The name of Ham, the second son, derives from the word "hom", meaning "heat". The word suggests the world of natural drives, the physical, instinctive and sometimes even primitive world. The Canaanites were the descendants of Ham.
The third son was Yaphet, from the word "yofi", meaning "beauty". He is the archetype of the material world – art, sport and aesthetics. It is not by chance that the Torah tells us that Yaphet begat Yavan (Greece), the empire that has been unsurpassed in human history in the fields of art, sport and aesthetics.
To understand the deeper meaning of the Hannuka festival, we should think of the essential nature of Noah and his sons. The Hasmonean war was not only a war to ensure the physical survival of the Jewish people, but also a war to ensure its spiritual survival. It was a war between the values embodied in Yaphet and Shem.
I do not mean that the Jewish people are against aesthetics, art and sport. Jewish tradition did not object to taking care of the body or to external beauty, but never allowed the body to take precedence over the spirit. "Favour is deceitful and beauty is vain, but a woman that feareth the Lord, she shall be praised" (Proverbs 31, verse 30) does not deny the value of charm and beauty but states that without spiritual beauty they are worthless.
Joseph, whom we read about in the portion of the week, was also "well-favoured", but the sages never refer to him as "the handsome Joseph" but only as "the righteous Joseph", clear proof that Joseph succeeded in overcoming the temptations of Potiphar's wife.

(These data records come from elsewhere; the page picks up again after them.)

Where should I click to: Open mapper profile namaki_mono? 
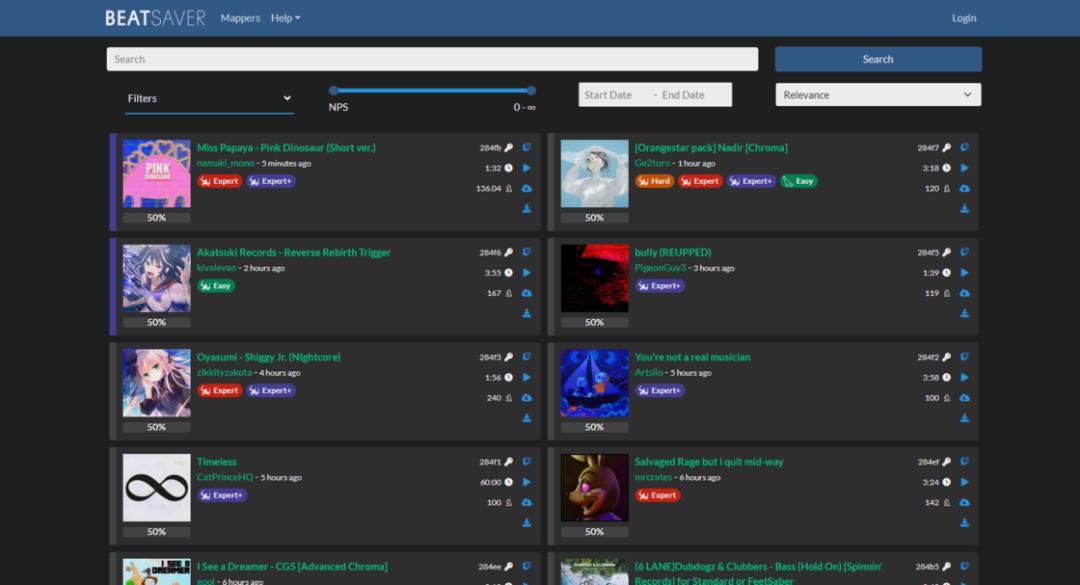point(225,163)
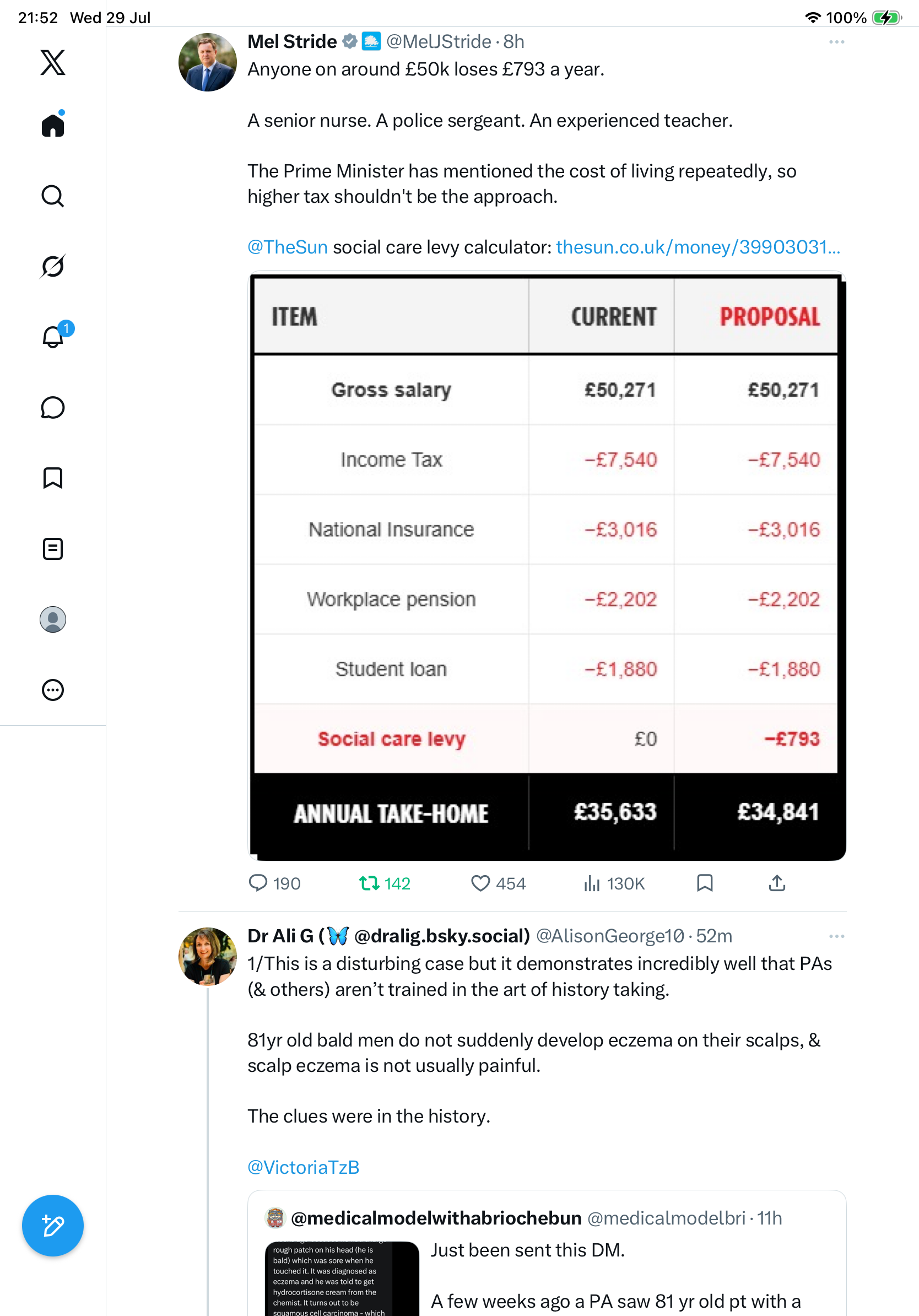Open more options on Dr Ali G's post
Image resolution: width=919 pixels, height=1316 pixels.
pyautogui.click(x=836, y=936)
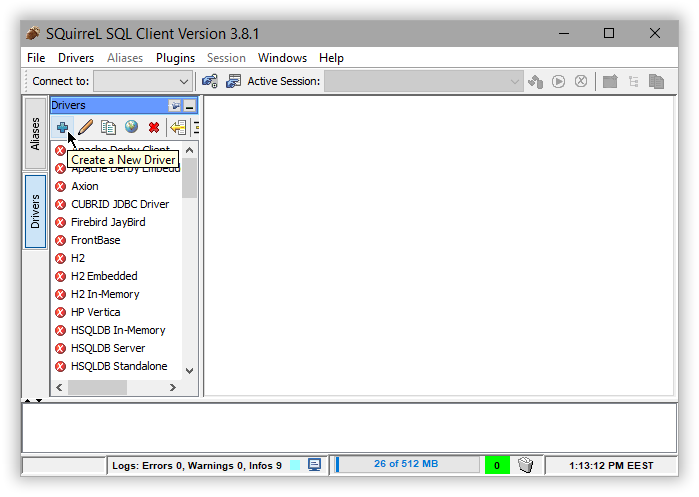Viewport: 699px width, 497px height.
Task: Click the red X Delete Driver icon
Action: (x=154, y=127)
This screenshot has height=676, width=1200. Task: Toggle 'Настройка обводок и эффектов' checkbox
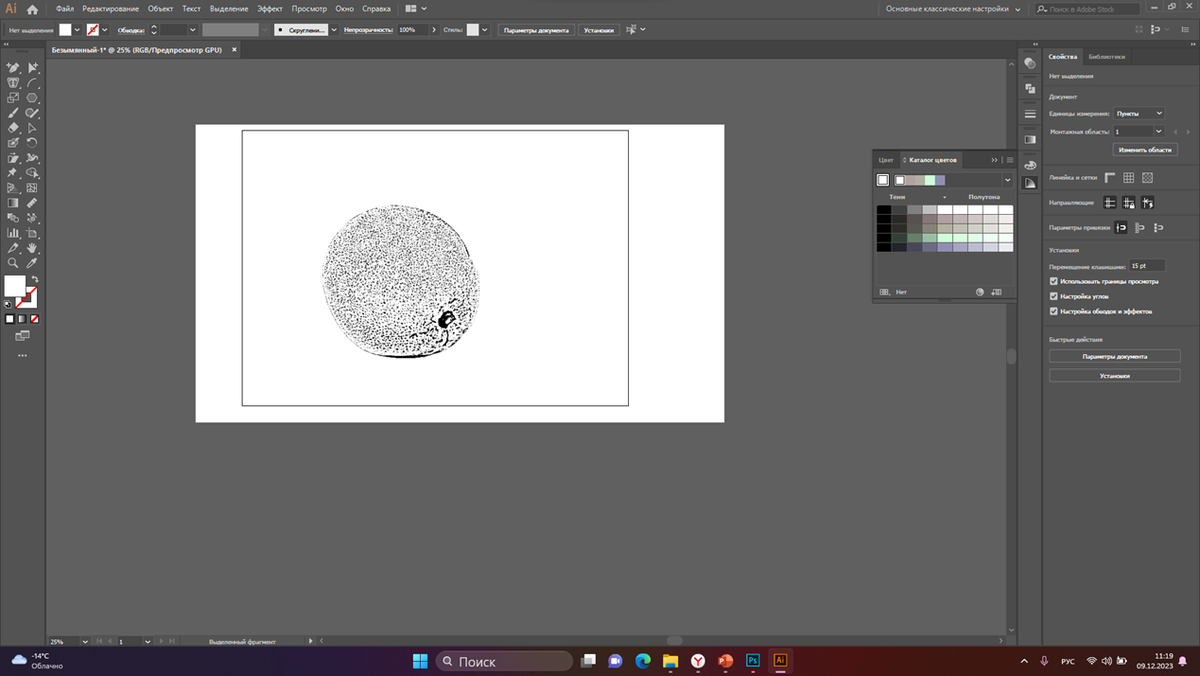click(x=1054, y=311)
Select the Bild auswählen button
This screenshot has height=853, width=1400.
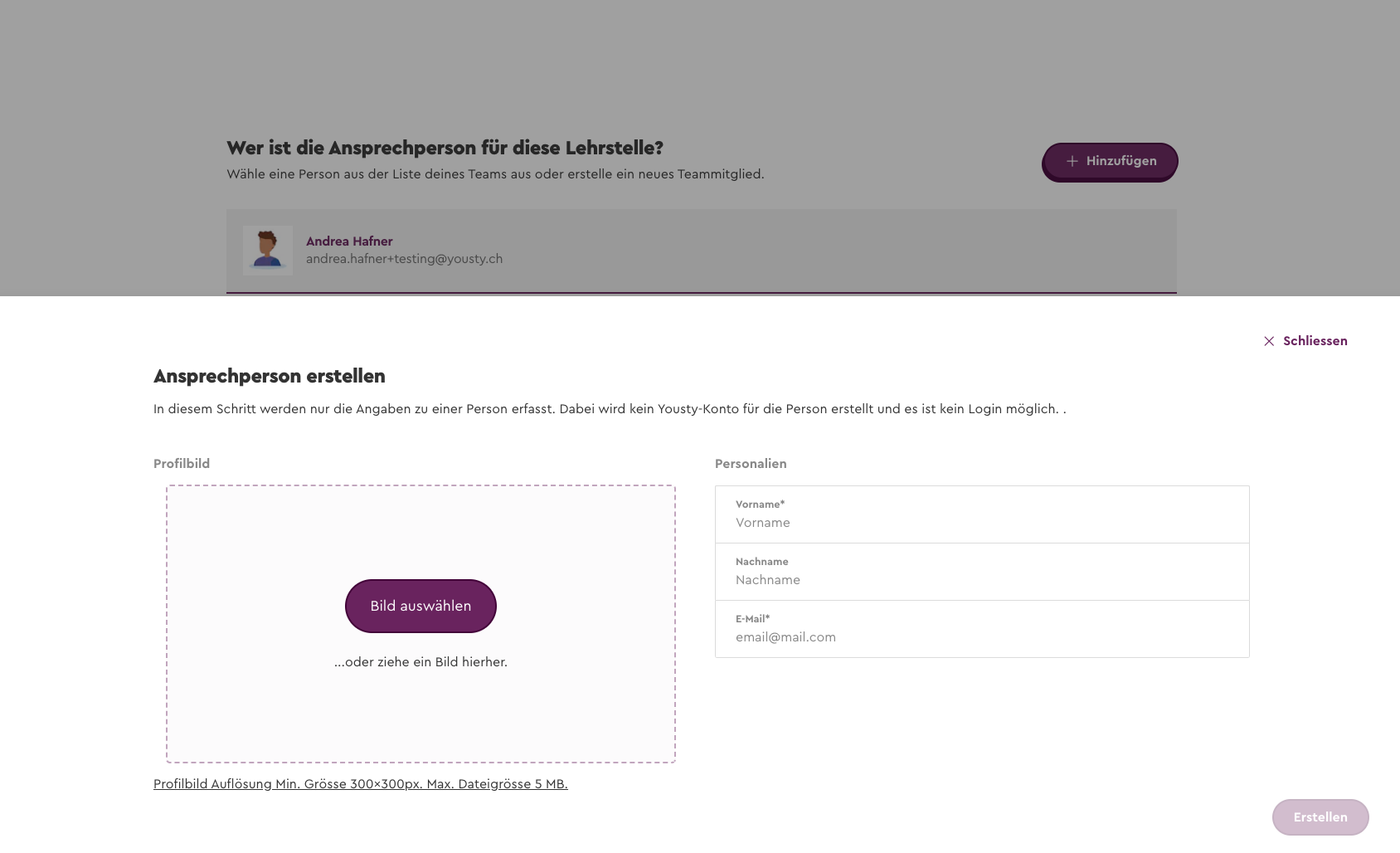click(420, 606)
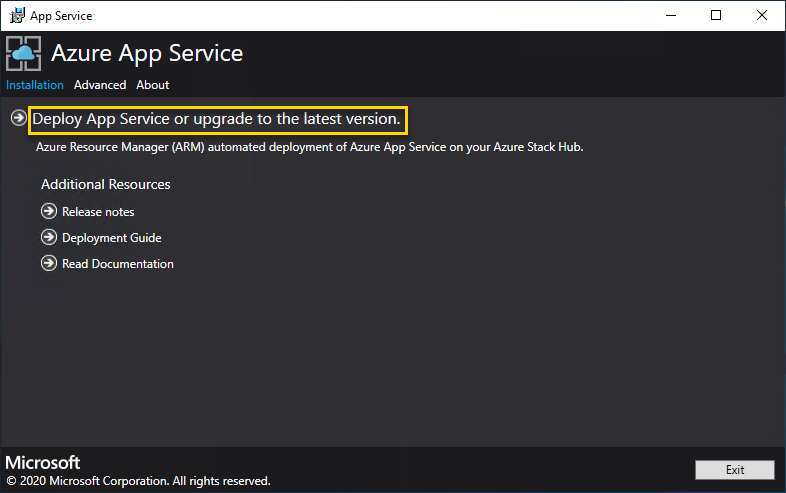Open the Installation tab

[x=34, y=85]
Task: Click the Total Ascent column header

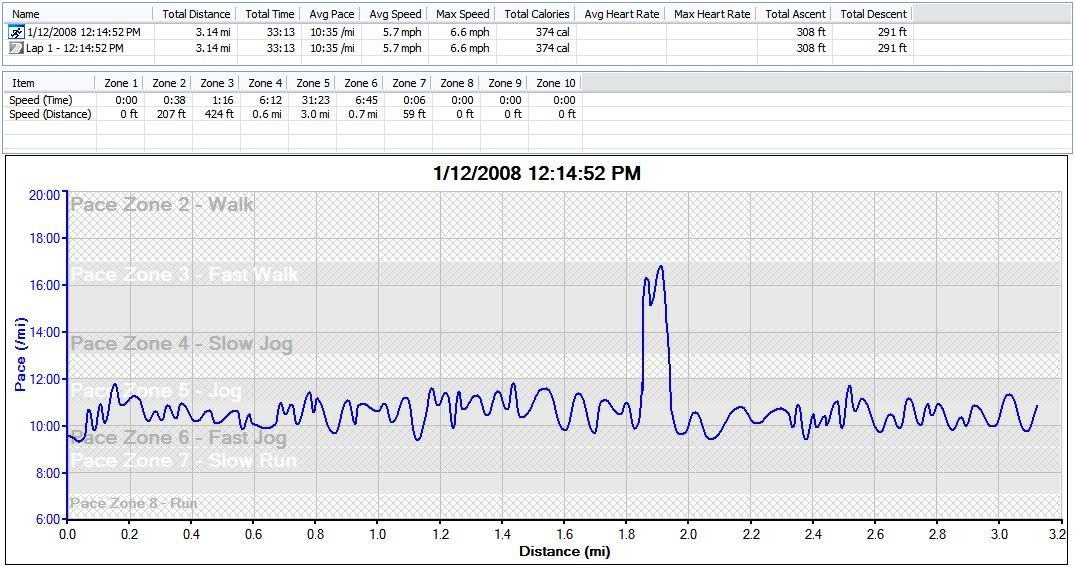Action: [795, 14]
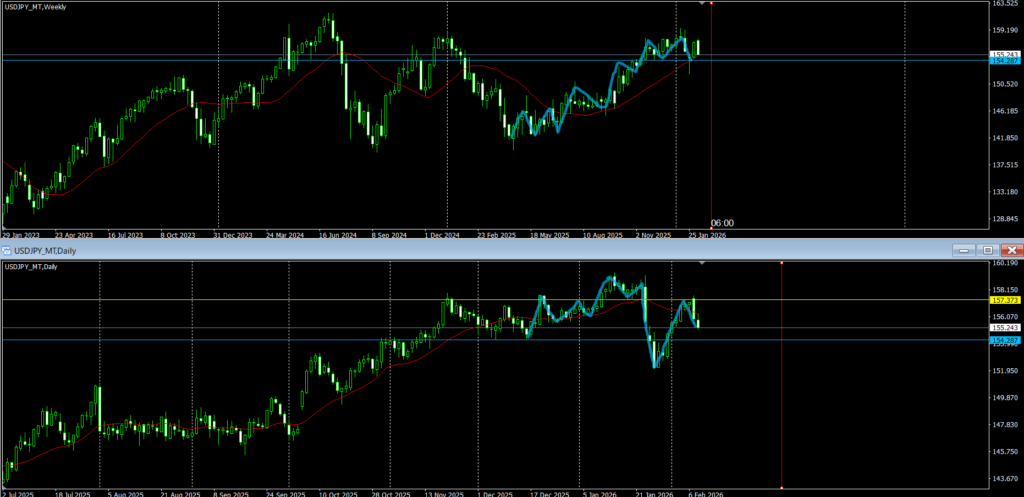Click the 6 Feb 2026 date on Daily axis
Screen dimensions: 1024x497
tap(701, 493)
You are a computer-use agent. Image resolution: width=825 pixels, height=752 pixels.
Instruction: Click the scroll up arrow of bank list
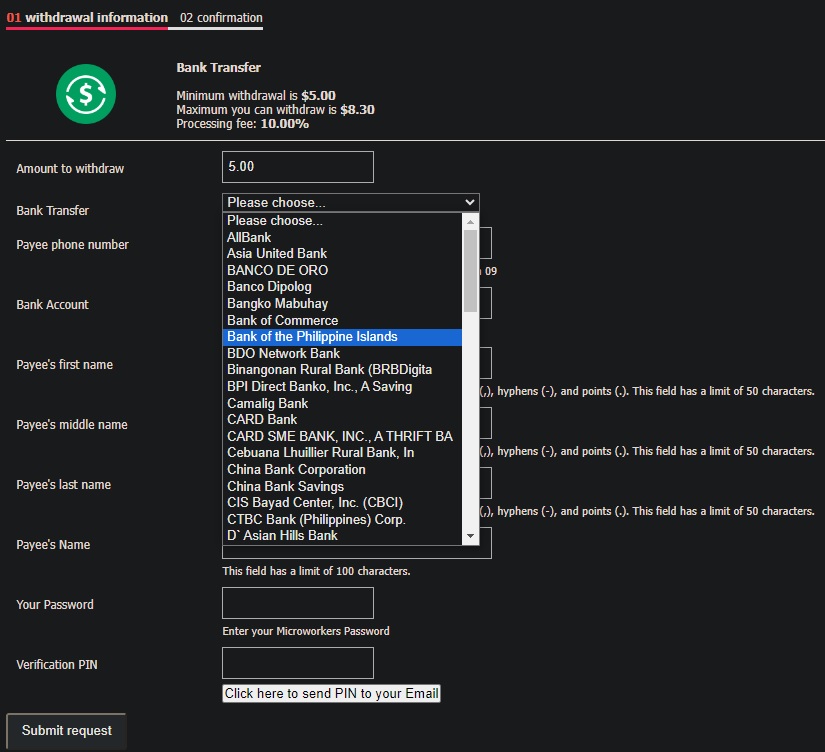(x=471, y=220)
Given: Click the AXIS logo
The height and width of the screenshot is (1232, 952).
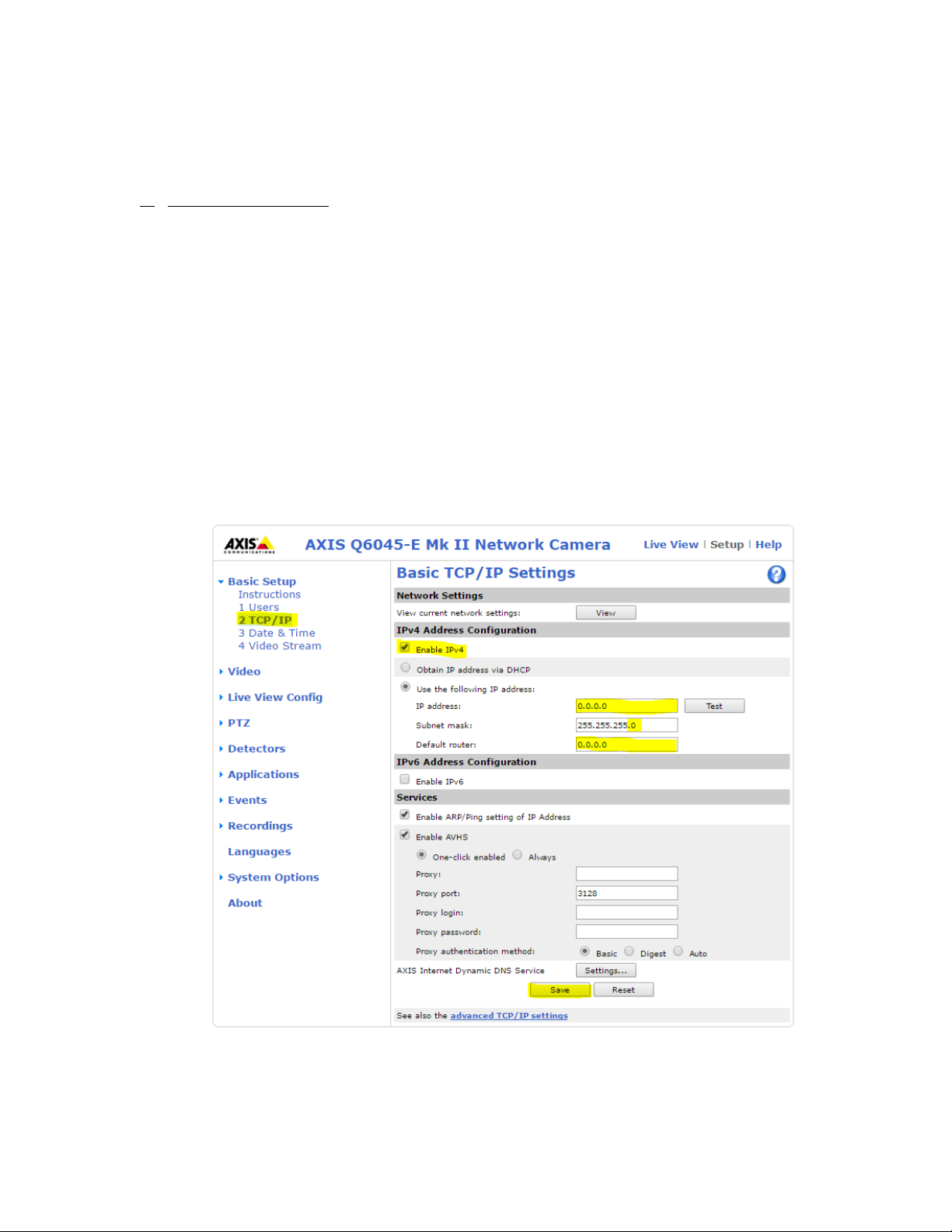Looking at the screenshot, I should pyautogui.click(x=249, y=545).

If you ask me what the reason is for the survival of the Jewish people for so many generations after pogroms, blood and Holocaust, there is only one answer: we were never, as a people, enslaved to the material world; not to buildings, not to land, and not even to the tablets of the Ten Commandments. We succeeded in rebuilding our community after the destruction of the Temple. We succeeded in growing as a nation even in the hard times of exile. We knew how to write books after the loss of the tablets. On the other hand, peoples who saw the body and the material world as their purpose appear today in history books, for it is possible to destroy the body, but never the spirit.
We can understand this idea in the story of Rabbi Chanina ben Tradyon, one of the ten martyrs under Roman rule. When the Romans took him to be executed, they wrapped him in a Torah scroll and set it alight. While he was on fire, his students asked him,"Rabbi, what do you see?" He answered, "I see sheets of parchment burning and the letters on them soaring on high."(Avoda Zara –Idol Worship 8).
It is possible to burn the scroll itself but impossible to lose the spirit of its words. The Hannuka candles testify to the triumph of our spiritual values, not just to the physical survival of our people, because no power in the world can destroy our spirit and our essential nature.